Wow. That’s 404ms for F# and 2,656 for C#. That’s a huge difference. Why?

We already established that the IL for the Sigmoid1() algorithm above compiles to very similar IL. What else could be different?

fsharp-test-func

Wait a minute.

let result = 
    for t in 1 .. 10 do
      for x in 1 .. 1000000 do
        m <- f(single(x)/100000.0f-5.0f);

The F# loop is not equivalent to the C# version. In the F# version the counter is an int and the C# version the counter is a float. (Also the F# version is passing a delegate to the test function.)

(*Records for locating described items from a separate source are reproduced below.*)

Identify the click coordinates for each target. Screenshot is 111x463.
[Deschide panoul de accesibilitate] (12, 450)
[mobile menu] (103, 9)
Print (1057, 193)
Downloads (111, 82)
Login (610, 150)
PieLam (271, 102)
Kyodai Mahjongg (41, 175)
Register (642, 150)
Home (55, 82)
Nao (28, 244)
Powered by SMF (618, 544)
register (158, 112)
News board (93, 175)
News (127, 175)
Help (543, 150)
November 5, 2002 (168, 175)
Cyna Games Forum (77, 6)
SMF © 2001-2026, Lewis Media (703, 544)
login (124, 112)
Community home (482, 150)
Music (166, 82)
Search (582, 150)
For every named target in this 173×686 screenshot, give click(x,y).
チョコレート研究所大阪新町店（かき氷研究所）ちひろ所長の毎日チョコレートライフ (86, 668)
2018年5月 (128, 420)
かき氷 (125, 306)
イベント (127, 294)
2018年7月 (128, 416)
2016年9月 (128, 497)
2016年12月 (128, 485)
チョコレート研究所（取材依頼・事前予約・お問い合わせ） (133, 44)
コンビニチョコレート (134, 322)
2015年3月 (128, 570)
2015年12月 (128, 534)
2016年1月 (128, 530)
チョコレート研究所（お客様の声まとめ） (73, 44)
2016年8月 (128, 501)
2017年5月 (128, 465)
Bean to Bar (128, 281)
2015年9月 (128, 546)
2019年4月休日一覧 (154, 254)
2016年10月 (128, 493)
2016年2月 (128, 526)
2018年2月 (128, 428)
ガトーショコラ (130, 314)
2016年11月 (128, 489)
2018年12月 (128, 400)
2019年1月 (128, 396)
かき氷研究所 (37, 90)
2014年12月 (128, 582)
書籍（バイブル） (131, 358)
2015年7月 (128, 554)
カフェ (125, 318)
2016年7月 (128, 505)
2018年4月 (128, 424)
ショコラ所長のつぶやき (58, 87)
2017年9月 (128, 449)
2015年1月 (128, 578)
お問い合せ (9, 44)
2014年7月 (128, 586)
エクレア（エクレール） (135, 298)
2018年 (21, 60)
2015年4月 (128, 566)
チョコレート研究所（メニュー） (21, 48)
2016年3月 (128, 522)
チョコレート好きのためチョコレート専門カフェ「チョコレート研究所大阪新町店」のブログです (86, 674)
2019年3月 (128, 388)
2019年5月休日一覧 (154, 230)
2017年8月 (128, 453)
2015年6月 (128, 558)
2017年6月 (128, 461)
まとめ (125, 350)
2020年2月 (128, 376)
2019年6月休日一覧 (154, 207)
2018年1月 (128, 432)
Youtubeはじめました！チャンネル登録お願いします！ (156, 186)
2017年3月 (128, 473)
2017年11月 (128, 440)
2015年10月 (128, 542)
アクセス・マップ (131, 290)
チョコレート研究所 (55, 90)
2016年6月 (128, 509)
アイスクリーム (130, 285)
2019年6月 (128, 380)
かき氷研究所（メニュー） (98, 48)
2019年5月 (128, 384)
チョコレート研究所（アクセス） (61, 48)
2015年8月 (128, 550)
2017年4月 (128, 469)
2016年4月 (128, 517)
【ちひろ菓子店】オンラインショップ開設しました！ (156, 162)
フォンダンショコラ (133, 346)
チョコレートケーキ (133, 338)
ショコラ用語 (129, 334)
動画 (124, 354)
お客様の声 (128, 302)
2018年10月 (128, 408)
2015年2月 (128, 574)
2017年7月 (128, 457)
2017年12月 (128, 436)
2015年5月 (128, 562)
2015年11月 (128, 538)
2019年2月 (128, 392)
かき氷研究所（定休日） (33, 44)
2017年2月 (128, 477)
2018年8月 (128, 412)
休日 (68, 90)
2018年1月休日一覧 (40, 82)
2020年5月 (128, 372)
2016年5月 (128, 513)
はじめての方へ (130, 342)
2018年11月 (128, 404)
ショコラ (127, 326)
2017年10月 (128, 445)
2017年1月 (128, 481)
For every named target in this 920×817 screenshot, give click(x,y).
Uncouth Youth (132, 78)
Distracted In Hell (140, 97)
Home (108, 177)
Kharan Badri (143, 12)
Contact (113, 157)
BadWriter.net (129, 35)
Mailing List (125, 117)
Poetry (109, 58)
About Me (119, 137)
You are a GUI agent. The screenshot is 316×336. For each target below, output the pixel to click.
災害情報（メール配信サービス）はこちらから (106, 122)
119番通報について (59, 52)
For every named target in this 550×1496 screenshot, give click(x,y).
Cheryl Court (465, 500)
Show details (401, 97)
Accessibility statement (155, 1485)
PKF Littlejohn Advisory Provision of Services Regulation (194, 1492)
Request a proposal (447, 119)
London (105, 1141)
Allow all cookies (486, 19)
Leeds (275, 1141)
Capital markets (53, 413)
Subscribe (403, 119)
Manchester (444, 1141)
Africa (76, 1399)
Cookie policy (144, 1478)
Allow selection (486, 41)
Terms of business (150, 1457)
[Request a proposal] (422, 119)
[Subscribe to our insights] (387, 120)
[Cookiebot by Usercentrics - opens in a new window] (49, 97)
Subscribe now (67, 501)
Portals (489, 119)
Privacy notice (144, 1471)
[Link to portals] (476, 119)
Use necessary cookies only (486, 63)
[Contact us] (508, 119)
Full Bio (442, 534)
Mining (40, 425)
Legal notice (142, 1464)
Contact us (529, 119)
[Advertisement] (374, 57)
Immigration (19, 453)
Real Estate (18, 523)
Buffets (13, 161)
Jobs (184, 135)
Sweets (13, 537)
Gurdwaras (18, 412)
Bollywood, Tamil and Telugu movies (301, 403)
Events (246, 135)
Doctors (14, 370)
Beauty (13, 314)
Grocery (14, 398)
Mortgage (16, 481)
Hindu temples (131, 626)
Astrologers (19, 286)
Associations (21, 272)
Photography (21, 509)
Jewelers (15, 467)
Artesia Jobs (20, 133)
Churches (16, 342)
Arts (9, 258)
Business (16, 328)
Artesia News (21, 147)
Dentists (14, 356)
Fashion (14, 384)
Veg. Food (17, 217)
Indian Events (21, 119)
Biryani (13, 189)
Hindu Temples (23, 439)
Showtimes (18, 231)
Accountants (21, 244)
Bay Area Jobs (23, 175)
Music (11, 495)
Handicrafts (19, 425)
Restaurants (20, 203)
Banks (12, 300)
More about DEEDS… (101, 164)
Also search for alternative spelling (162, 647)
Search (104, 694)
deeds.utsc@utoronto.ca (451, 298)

for (int i = 0; i < 10; i++)
{
	for (float x = -5.0f; x < 5.0f; x += 0.000001f)
	{
		Sigmoid1(x);
	}
}

Does that int counter thing make a big difference.

using System;
using System.Diagnostics;

static class App
{
	static float Sigmoid1(double value)
	{
	  return (float) (1.0/(1.0 + Math.Exp(-value)));
	}

	static double TestPerformancePlain()
	{
		var sw = new Stopwatch();
		sw.Start();
		float num = 0f;
		for (int i = 0; i < 10; i++)
		{
			for (int j = 1; j < 1000001; j++)
			{
				num = Sigmoid1((((float) j) / 100000f) - 5f);
			}
		}  
		return sw.Elapsed.TotalMilliseconds;
	}

	static void Main()
	{
	  var t0 = TestPerformancePlain();
	  Console.WriteLine("10^7 iterations using Sigmoid1() took {0} ms", t0);
	}
}
PS> csc -o -debug- .\sigmoid-counter.cs
Microsoft (R) Visual C# 2010 Compiler version 4.0.30319.1
Copyright (C) Microsoft Corporation. All rights reserved.

PS> ./sigmoid-counter
10^7 iterations using Sigmoid1() took 431.6634 ms

Yup C# just executed that Sigmoid1() test in 431ms. Recall that F# was 404ms.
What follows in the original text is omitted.